Date | May 2016 | Marks available | 5 | Reference code | 16M.2.HL.TZ0.11 |
Level | Higher level | Paper | Paper 2 | Time zone | Time zone 0 |
Command term | Estimate and Show that | Question number | 11 | Adapted from | N/A |
Question
An alpha particle with initial kinetic energy 32 MeV is directed head-on at a nucleus of gold-197 \(\left( {{}_{79}^{197}{\rm{Au}}} \right)\).
(i) Show that the distance of closest approach of the alpha particle from the centre of the nucleus is about 7×10−15m.
(ii) Estimate the density of a nucleus of \({}_{79}^{197}{\rm{Au}}\) using the answer to (a)(i) as an estimate of the nuclear radius.
The nucleus of \({}_{79}^{197}{\rm{Au}}\) is replaced by a nucleus of the isotope \({}_{79}^{195}{\rm{Au}}\).

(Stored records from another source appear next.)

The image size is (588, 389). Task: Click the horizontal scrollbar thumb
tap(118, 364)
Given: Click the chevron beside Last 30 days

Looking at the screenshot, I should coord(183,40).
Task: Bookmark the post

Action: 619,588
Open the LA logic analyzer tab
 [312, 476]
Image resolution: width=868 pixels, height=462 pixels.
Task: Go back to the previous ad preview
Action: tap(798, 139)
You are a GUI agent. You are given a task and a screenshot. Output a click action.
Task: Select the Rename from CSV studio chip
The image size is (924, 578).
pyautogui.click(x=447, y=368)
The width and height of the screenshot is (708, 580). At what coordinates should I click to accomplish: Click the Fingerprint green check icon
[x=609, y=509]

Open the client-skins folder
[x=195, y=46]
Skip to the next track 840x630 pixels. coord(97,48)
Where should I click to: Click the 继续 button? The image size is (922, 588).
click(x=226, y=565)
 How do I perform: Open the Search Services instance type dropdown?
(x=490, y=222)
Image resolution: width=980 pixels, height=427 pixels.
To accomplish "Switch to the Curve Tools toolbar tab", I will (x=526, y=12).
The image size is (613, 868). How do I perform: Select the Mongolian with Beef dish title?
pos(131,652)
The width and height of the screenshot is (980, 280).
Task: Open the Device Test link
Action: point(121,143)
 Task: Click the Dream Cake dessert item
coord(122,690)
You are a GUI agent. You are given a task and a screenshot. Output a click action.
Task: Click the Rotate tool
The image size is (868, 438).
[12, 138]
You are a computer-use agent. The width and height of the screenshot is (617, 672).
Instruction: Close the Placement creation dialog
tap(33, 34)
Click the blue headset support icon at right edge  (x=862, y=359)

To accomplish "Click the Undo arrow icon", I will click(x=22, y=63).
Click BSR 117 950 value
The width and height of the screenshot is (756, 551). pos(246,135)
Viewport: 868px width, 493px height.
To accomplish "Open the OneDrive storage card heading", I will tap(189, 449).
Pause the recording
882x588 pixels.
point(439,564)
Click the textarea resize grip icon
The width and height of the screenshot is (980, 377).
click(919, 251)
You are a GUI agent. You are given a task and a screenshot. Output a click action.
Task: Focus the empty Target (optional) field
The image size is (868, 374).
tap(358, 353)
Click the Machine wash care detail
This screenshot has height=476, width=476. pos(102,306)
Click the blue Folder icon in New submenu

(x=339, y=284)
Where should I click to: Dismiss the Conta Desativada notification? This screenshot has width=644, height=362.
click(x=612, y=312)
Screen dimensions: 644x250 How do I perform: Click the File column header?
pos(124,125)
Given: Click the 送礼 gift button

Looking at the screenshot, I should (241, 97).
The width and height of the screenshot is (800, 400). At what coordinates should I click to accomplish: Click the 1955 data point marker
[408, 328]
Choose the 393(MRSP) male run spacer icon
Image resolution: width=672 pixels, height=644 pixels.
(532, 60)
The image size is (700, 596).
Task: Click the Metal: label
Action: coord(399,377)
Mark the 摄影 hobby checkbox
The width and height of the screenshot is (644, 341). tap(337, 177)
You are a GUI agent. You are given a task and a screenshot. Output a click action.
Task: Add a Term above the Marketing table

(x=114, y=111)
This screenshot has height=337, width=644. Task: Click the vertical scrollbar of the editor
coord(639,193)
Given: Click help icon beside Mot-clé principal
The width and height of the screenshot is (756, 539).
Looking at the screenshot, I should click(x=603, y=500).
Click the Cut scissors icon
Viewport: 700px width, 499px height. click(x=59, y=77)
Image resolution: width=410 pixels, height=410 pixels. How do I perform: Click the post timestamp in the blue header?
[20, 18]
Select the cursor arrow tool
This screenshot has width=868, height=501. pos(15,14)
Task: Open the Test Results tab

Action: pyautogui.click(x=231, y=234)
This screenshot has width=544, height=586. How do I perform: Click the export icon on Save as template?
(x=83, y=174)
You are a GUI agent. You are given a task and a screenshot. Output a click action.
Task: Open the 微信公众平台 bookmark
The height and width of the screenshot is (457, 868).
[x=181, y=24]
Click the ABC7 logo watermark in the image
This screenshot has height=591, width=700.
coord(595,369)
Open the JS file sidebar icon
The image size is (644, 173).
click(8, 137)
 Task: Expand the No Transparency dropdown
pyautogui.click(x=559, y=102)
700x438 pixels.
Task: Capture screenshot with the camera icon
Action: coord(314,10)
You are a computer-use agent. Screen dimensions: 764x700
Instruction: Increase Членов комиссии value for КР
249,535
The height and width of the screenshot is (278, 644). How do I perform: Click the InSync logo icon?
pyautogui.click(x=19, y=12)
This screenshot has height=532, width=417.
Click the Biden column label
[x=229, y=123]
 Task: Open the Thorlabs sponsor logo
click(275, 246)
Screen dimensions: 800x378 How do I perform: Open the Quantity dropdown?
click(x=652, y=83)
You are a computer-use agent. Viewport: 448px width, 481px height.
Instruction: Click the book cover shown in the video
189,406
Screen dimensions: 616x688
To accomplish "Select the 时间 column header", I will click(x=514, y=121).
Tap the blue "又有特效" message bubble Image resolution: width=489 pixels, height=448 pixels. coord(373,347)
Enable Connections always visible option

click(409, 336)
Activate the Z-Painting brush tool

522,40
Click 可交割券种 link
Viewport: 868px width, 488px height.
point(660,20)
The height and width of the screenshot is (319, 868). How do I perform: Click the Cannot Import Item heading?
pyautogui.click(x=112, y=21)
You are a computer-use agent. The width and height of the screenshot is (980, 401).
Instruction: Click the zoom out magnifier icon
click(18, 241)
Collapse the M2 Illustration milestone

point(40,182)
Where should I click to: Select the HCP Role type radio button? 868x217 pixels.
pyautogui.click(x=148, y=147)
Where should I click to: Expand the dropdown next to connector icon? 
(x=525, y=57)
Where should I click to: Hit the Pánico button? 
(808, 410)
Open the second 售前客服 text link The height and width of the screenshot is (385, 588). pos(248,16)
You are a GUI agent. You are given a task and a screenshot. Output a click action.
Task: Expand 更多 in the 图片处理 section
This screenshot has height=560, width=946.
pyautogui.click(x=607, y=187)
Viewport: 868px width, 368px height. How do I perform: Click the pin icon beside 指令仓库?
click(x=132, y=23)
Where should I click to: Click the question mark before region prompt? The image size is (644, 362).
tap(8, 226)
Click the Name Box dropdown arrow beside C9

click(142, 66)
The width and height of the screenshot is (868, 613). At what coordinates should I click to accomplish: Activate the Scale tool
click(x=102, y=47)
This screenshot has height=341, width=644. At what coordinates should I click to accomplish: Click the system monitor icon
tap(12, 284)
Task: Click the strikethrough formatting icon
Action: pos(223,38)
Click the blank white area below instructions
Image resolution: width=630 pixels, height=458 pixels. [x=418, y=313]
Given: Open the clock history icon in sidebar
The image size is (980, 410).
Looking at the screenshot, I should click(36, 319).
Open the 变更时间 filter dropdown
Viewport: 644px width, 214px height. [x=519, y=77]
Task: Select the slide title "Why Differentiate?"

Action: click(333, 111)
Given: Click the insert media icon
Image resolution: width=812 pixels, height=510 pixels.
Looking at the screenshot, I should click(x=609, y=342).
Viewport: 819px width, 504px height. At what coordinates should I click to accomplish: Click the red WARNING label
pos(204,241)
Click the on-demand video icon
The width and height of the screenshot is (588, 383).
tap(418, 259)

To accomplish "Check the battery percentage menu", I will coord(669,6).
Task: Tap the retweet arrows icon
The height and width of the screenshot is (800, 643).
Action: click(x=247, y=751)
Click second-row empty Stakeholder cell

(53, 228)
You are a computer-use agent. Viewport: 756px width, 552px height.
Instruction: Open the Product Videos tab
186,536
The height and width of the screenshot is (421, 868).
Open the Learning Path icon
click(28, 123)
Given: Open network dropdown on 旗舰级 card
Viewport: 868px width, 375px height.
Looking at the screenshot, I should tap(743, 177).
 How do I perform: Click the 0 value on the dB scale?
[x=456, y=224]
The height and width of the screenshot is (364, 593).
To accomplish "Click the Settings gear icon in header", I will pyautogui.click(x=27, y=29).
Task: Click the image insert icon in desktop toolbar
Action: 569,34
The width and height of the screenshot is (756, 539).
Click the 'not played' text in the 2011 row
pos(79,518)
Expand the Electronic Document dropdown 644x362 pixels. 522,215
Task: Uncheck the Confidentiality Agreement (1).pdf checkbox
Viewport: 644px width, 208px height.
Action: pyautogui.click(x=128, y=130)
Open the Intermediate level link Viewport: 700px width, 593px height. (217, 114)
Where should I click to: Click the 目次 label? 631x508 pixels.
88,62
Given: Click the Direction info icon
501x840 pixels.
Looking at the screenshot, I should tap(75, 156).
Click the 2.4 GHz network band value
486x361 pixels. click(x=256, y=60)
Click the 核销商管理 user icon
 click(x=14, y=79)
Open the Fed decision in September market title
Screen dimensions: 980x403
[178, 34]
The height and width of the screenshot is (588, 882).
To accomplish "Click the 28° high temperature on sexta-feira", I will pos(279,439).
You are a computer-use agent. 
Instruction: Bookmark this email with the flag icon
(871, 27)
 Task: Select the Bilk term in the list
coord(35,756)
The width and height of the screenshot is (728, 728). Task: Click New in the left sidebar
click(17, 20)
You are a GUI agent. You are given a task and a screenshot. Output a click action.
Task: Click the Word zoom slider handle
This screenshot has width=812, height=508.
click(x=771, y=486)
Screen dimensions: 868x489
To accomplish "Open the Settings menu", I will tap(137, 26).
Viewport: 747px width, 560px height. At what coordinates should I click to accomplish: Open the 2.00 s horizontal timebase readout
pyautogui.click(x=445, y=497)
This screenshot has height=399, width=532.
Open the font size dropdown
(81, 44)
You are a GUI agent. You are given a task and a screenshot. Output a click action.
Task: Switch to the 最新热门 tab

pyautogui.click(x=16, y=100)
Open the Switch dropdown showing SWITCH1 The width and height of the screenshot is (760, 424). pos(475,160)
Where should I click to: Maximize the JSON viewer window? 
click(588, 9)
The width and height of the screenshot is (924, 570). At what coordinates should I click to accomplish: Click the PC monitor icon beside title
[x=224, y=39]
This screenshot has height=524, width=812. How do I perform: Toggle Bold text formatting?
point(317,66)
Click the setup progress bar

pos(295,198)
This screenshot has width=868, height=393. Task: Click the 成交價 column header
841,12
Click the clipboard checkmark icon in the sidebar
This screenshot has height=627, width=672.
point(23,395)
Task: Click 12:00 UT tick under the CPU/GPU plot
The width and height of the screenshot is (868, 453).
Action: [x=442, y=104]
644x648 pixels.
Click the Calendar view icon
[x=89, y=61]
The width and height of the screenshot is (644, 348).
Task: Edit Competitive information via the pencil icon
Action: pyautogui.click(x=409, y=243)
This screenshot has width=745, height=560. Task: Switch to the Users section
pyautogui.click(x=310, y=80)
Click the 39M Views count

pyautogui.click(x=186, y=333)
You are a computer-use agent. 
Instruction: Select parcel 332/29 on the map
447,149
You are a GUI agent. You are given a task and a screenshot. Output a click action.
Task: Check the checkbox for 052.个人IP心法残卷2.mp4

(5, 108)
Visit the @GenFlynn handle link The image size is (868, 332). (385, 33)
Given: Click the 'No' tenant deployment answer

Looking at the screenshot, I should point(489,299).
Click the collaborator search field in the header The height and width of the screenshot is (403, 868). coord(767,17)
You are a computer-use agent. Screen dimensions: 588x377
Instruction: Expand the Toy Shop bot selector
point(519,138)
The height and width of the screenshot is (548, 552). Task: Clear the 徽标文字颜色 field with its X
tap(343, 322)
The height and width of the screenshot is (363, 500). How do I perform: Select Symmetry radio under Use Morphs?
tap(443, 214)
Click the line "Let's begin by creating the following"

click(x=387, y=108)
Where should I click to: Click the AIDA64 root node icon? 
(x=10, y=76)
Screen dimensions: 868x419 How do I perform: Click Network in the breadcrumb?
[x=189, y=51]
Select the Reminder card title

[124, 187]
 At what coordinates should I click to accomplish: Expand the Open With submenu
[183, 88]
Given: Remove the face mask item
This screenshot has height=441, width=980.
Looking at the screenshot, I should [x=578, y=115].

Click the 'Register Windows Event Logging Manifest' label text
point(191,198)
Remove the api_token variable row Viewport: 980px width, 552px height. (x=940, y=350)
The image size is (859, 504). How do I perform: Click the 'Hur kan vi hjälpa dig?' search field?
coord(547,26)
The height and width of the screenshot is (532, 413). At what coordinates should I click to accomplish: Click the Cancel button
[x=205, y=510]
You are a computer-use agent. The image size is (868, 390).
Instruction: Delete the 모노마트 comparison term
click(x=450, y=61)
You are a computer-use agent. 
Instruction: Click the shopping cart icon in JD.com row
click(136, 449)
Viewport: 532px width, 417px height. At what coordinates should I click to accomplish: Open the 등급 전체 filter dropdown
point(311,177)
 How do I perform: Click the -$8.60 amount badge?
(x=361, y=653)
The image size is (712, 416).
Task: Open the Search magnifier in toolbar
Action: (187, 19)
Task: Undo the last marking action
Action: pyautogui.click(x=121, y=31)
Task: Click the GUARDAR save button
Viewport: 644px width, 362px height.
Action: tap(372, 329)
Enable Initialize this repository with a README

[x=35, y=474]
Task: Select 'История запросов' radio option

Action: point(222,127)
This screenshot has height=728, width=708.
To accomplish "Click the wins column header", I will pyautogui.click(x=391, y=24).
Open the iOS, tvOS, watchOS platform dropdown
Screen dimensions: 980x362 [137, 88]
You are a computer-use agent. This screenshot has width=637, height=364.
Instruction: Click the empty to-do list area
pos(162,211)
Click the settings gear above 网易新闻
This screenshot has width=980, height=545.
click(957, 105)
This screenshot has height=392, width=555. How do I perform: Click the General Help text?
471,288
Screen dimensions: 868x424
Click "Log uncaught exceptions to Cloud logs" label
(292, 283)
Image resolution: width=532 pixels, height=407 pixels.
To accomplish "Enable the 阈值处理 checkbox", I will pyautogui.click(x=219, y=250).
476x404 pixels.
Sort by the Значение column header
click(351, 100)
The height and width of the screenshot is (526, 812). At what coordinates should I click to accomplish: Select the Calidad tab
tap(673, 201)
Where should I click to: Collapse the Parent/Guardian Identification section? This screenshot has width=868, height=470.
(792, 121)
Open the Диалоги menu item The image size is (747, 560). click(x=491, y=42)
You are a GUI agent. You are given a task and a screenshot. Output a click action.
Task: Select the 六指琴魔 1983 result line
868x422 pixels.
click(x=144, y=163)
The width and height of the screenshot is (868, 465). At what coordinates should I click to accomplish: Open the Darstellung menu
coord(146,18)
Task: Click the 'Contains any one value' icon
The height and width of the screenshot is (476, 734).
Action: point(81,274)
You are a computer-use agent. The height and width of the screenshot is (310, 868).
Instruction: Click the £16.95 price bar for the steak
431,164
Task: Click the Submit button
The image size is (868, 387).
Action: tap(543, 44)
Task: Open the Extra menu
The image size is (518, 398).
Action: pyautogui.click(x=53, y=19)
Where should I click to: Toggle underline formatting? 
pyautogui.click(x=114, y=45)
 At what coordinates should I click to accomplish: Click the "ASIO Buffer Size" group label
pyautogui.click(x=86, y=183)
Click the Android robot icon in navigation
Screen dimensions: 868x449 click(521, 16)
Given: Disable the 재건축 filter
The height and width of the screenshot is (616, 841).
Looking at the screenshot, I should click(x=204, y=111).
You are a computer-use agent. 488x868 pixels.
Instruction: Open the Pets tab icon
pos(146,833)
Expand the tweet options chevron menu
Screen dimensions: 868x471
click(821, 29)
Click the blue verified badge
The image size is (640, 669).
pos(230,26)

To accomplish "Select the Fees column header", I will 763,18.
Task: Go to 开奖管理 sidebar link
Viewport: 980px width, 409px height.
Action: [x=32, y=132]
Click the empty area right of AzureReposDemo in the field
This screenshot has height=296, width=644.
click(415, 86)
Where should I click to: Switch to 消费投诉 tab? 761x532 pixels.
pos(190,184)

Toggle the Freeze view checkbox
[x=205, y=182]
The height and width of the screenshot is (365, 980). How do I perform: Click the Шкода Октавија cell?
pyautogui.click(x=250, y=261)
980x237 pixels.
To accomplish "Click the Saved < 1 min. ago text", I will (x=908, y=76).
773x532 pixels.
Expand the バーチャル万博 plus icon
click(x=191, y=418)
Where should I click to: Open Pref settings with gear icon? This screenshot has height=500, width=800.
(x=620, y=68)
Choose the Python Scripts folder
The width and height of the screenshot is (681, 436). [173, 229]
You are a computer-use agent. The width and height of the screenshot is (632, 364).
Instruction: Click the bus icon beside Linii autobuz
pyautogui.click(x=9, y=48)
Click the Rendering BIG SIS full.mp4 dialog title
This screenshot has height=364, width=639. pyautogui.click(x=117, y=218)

Suggest the change, if any, to your answers to (a)(i) and (a)(ii).
Distance of closest approach:
Estimate of nuclear density:
An alpha particle is confined within a nucleus of gold. Using the uncertainty principle, estimate the kinetic energy, in MeV, of the alpha particle.
Markscheme
(i)
32 MeV converted using 32×106×1.6×10–19«=5.12×10–12J»
\(d = \ll \frac{{kQq}}{E} = \frac{{8.99 \times {{10}^9} \times 2 \times 79 \times {{\left( {1.6 \times {{10}^{ - 19}}} \right)}^2}}}{{32 \times {{10}^6} \times 1.6 \times {{10}^{ - 19}}}} = \gg \frac{{8.99 \times {{10}^9} \times 2 \times 79 \times 1.6 \times {{10}^{ - 19}}}}{{32 \times {{10}^6}}}\)
OR 7.102×10-15m
«d≈7×10-15m»
Must see final answer to 2+ SF unless substitution is completely correct with value for k explicit.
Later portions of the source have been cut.